Haworth was, in many ways, a return for my mother. She had grown up there, the daughter of a tailor who ran a small shop on Terrace Avenue. Her family lived in a modest apartment above it. So when my wife and our two young daughters chose to raise our family there, less than a quarter mile from her childhood home, my mother was thrilled. Four generations, we were circling back to where her story began.

Two transplants later, those original Bergenfield trees have grandchildren of their own. Today, their descendants bloom in my grandson’s backyard in Upper Saddle River, tended now by my mother’s granddaughter and great-grandson. Roots traveling through time, just like the family she nurtured.

Ruth with sons Dan, Sam, and Dr. Fred Davis

Losing her vision 10 years ago only deepened her appreciation for the world she could still experience.

Music became richer, food more vivid, and the fragrance of lilacs more profound. She never saw Ella, Romi, or Nate, yet she knew them intimately. They would sit in her lap, and she would trace Romi’s hair, feel Nate’s long frame, and gently hold Ella’s face, remarking on her “cute nose.” From touch and presence alone, she could describe them almost perfectly.

She also formed deep bonds with many of my younger brother Dan’s friends from temple and from school. After she turned 100, many of our friends would seek an audience with her, eager to spend time with the oldest person they had ever met. They left awestruck not just by her age, but by her extraordinary memory and the scintillating conversations she had with them.

From the time I left for college, I made a personal pilgrimage home each Mother’s Day. Whether I was in Boston or studying in Tel Aviv, I would find a way to ring her doorbell unannounced. For 56 years, that moment, her surprise, her delight, was my rite of spring.

What do I miss most about her on Mother’s Day? The answer lives in a kind of emotional contradiction, profound sadness wrapped in enduring joy.

As a rite of spring, Ms. Davis would smell some lilacs.

My mother had a legendary memory. She kept track of more than 100 friends and relatives, their names, their children’s names, their pets, their birthdays, their anniversaries. Long before AI calendars and automated reminders, she was our living archive.

And she didn’t just remember — she told stories that made each person feel known.

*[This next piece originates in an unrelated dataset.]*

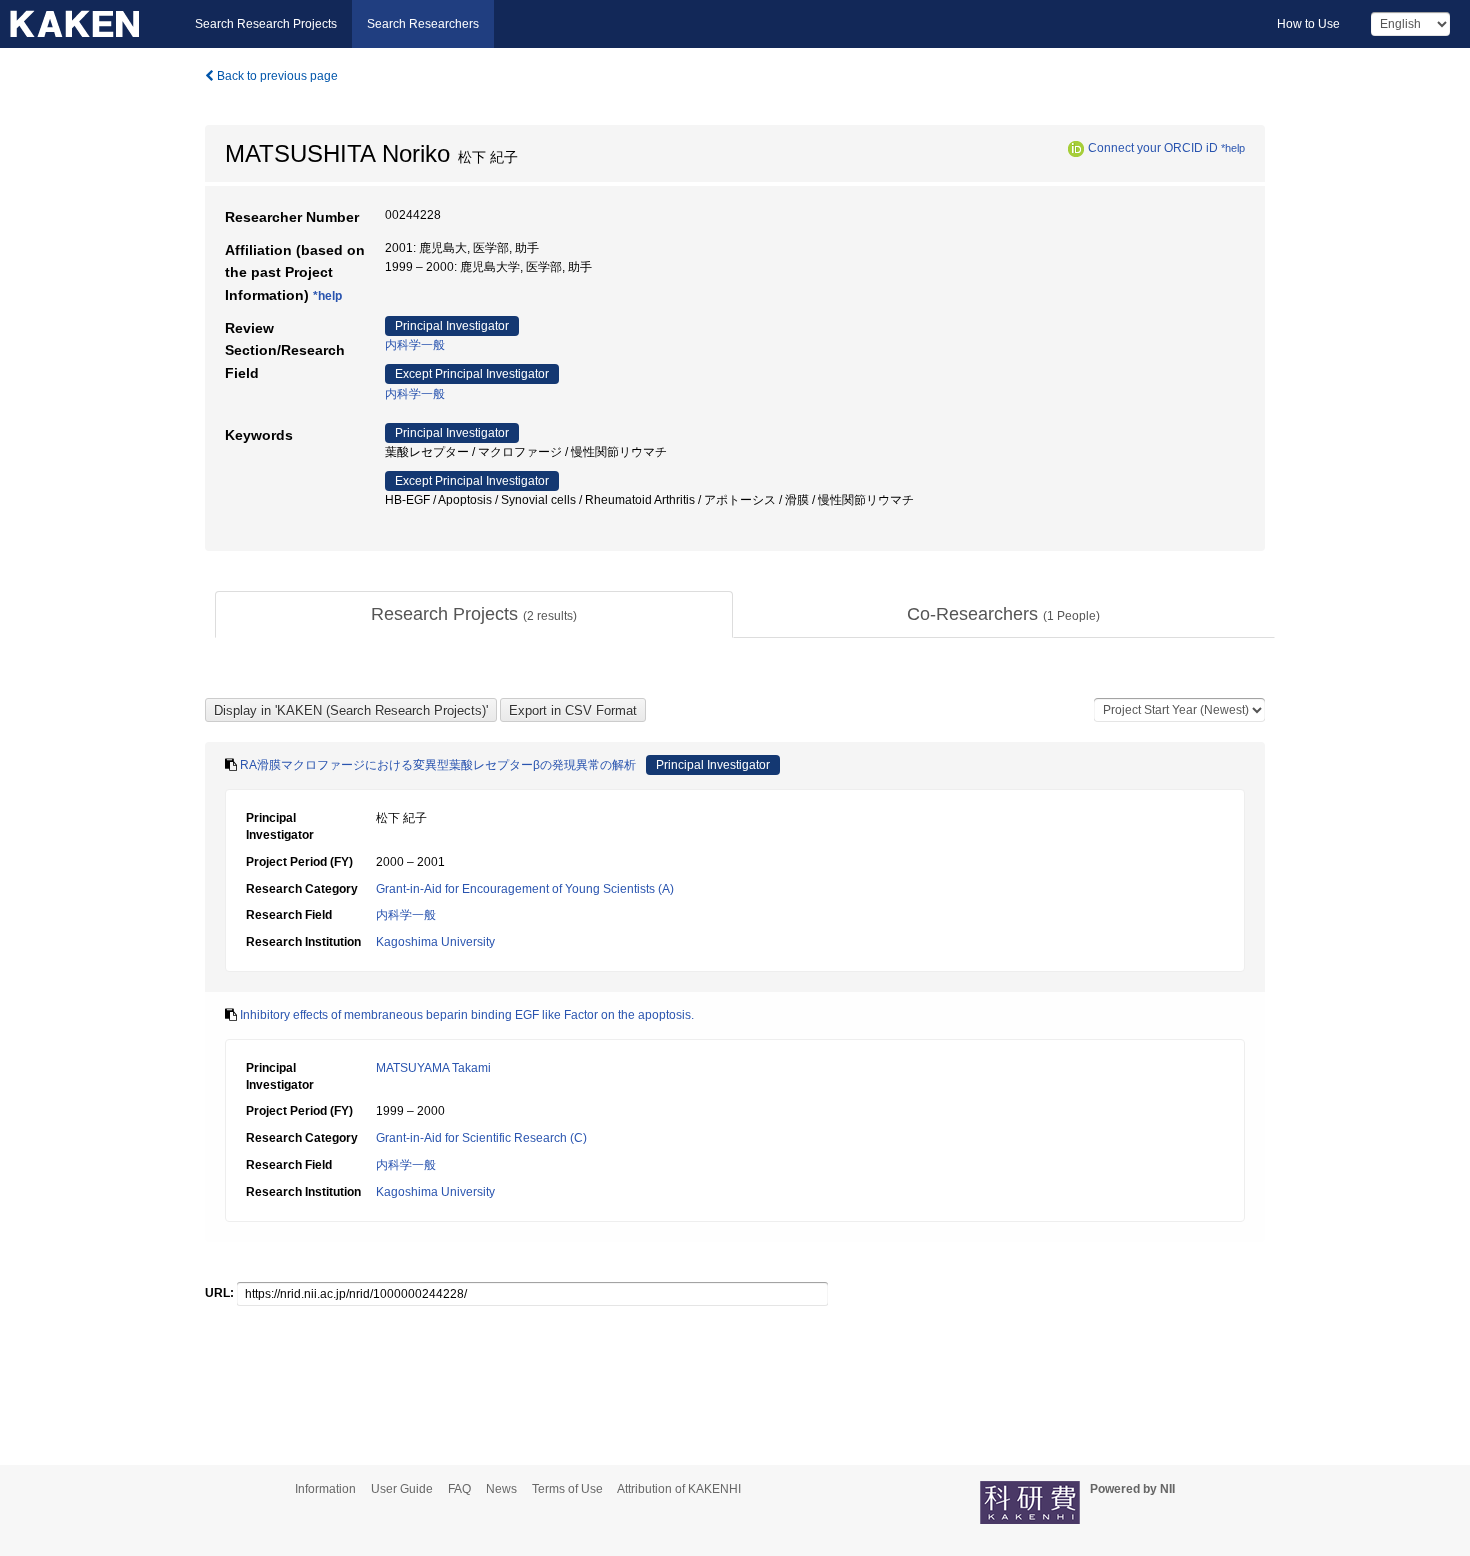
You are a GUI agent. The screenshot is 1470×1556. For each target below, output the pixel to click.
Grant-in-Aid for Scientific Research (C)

She also gave with intention. Little treasures for the children, earrings, coins, antiques, sentimental objects, each carefully stored away, and, remarkably, always remembered.

But what I treasured most was her gratitude for the simplest things. Sharing a kosher hot dog, and later a sloppy Joe from Foster Village Deli. Opening a bottle of her favorite wine and listening to her pronounce “Merlot” with a flourish. Hearing her call out recipes to the two extraordinary aides who cared for her around the clock in her final years.

And always, the barometer of the matzah  balls. “Too soft” — back to the kitchen they went.

Ms. Davis’s granddaughter Alexa chronicled Ruth’s life with a celebratory newsletter.

We called it “the truth from Ruth.” She never pulled punches. If she liked you or what you were doing, you knew it. And if she didn’t, you knew that too. But there was no cruelty in it, only clarity and honesty.

In her final moments of consciousness, she was exactly herself, a song on her lips and a glass of elderberry wine in her hand. She passed peacefully, pain free, at 107 years old.

What a blessing.

On this first Mother’s Day without her, I find myself thinking not only of her voice, but of her soundtrack — opera arias, Yiddish expressions, and the quiet music of a life fully lived. And I think of lilacs — their fragrance, their persistence, and their ability to return year after year.

In Jewish tradition, we say zichronah livracha. May her memory be for a blessing. My mother’s memory doesn’t sit quietly. It blooms. It sings. It drifts into the room when you least expect it.

And when it does, I can still see her smile.

Sam Davis of Englewood is the proud father of Ariel Davis, Alexa Davis, Alana Feinstein, and Joshua Davis, and Saba to Ella and Romi Feinstein and Nathan Davis Adler. He has practiced law in Teaneck for the past 45 years with his partners Marc Saperstein and Garry Salomon, who all met at the Bergenfield Dumont Jewish Center Hebrew school in 1965.